Your assignment: Print every record exactly, omitting all pictures.

══ Material for this task ══

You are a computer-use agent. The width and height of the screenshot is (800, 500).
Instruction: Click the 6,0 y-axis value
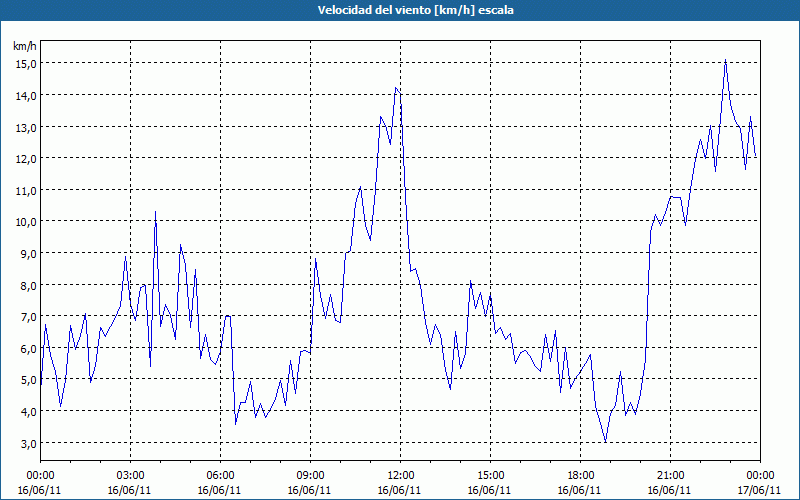pyautogui.click(x=25, y=348)
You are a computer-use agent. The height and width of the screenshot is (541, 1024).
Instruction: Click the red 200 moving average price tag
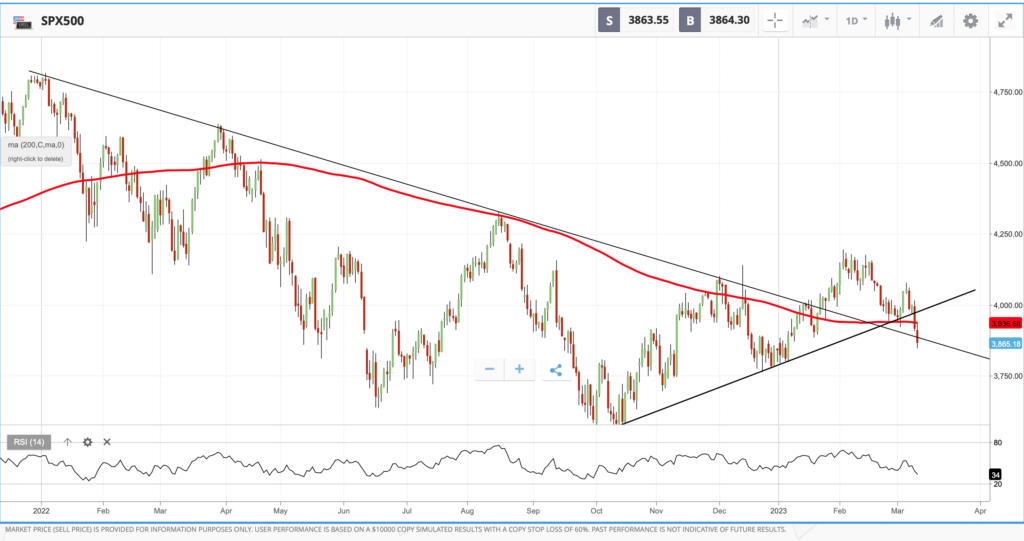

═══

Solution to the exercise:
You are a computer-use agent. The width and height of the screenshot is (800, 500).
Instruction: Click the 6,0 y-axis value
pyautogui.click(x=25, y=348)
You are a computer-use agent. The height and width of the screenshot is (541, 1024).
Instruction: Click the red 200 moving average price tag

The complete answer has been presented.